Sunday, January 22, 2006

Why move to Kansas?

The story of my move to Kansas starts out as a love story. In October 2000 I went to a party. Saw a man I'd admired (read, "fantasized about") for years standing alone in the parking lot. Buoyed by a couple (read, "three") glasses of wine, I approached, said hello, stood closer to him than I had stood before.

We liked it.

There came a moment when a former co-worker of mine inserted himself in the conversation. It was bound to happen and usually I would have gone with the flow and released my connection to Bill leaving the next step to him or to fate or to the rhythm of the night, but not this time. I turned to talk with David, but at the same time, reached back and grabbed Bill's hand. He was flattered, intrigued and a bit overwhelmed by the attention, I think. Alone again and releasing ourselves to the giddiness of the moment, Bill asked me if I would move to Kansas with him in 5 years. I said yes. And meant it.
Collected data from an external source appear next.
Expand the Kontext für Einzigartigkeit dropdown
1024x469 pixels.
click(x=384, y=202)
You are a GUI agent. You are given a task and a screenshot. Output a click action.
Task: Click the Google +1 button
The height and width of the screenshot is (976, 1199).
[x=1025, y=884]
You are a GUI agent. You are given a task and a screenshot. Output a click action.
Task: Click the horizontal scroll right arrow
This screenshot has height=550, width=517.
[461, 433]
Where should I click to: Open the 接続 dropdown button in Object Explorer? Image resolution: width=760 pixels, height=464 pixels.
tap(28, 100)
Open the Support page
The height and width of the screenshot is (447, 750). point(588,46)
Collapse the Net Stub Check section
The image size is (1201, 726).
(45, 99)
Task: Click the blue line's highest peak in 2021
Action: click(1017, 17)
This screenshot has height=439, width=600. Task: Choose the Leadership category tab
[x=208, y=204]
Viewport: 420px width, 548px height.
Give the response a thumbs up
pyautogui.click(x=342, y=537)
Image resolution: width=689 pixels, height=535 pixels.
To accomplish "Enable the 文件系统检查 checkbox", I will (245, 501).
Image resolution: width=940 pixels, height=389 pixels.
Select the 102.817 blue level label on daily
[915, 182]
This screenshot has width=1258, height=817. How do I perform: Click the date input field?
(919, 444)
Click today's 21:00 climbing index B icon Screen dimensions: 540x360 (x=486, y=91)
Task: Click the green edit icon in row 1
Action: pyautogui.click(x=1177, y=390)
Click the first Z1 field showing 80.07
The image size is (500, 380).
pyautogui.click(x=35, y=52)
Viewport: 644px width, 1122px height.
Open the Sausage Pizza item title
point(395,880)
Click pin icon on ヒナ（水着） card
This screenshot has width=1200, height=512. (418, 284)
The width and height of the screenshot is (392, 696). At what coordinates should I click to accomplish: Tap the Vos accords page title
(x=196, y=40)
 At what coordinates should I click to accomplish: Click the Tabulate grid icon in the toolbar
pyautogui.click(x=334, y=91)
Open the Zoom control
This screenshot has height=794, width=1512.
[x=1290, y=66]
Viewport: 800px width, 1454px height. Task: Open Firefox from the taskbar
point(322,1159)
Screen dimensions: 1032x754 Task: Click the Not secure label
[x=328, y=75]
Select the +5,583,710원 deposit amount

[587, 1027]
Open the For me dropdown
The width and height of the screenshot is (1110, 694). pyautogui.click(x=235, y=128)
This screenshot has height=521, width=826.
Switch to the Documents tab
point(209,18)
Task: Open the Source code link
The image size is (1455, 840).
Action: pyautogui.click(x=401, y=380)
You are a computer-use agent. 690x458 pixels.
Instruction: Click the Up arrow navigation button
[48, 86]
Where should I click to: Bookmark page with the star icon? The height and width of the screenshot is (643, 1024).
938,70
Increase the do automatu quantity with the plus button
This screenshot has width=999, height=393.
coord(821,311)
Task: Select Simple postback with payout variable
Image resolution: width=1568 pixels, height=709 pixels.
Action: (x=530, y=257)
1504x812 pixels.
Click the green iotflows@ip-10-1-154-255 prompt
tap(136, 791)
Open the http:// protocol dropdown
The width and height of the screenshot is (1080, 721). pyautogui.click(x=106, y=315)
It was his adventure. His early retirement dream to live on the prairie - 500 acres at least - nurture the land, make art, watch birds, be a part of the natural world. My attraction was physical - to him, to the idea of hard work, outdoors, weather and wind. I was at the end of a 9 year relationship. Years of aborted intimacy had left me emotionally exhausted, disappointed in the limits of my intellect, disconnected from my spiritual self. I felt only physically strong and available. My body would lead me back to my self.

I was drawn to the man and to the dream. Later, I would develop my own attachment to the land.

Saturday, January 21, 2006

CC's Matfield Office - home of the books

Packing books

It's a sunny Saturday and we've been packing boxes of books. Making choices of what to keep and what we will live the rest of our lives without. Bill's dad's spelling book from the 1920s we keep. The book of Picasso prints gets tossed, but Munch is too fascinating to throw away. The more we pack the more it is clear that we have. This is the easy part, since all of the books will be accessible on shelves in my office. The next phase of packing will be more difficult as we decide not only what to keep and what to throw away, but also, what we can do without for a year (while we build our house) and what we'll want to have on hand.

Space will be limited. 350 square feet in the bunkhouse, another 400 or so in my office in town, plus whatever we can squeeze into our little laundry room or under a tarp out by the garden. A toolshed - built like our new outhouse from the Santa Fe railroad pattern book - will be one of this spring's first projects.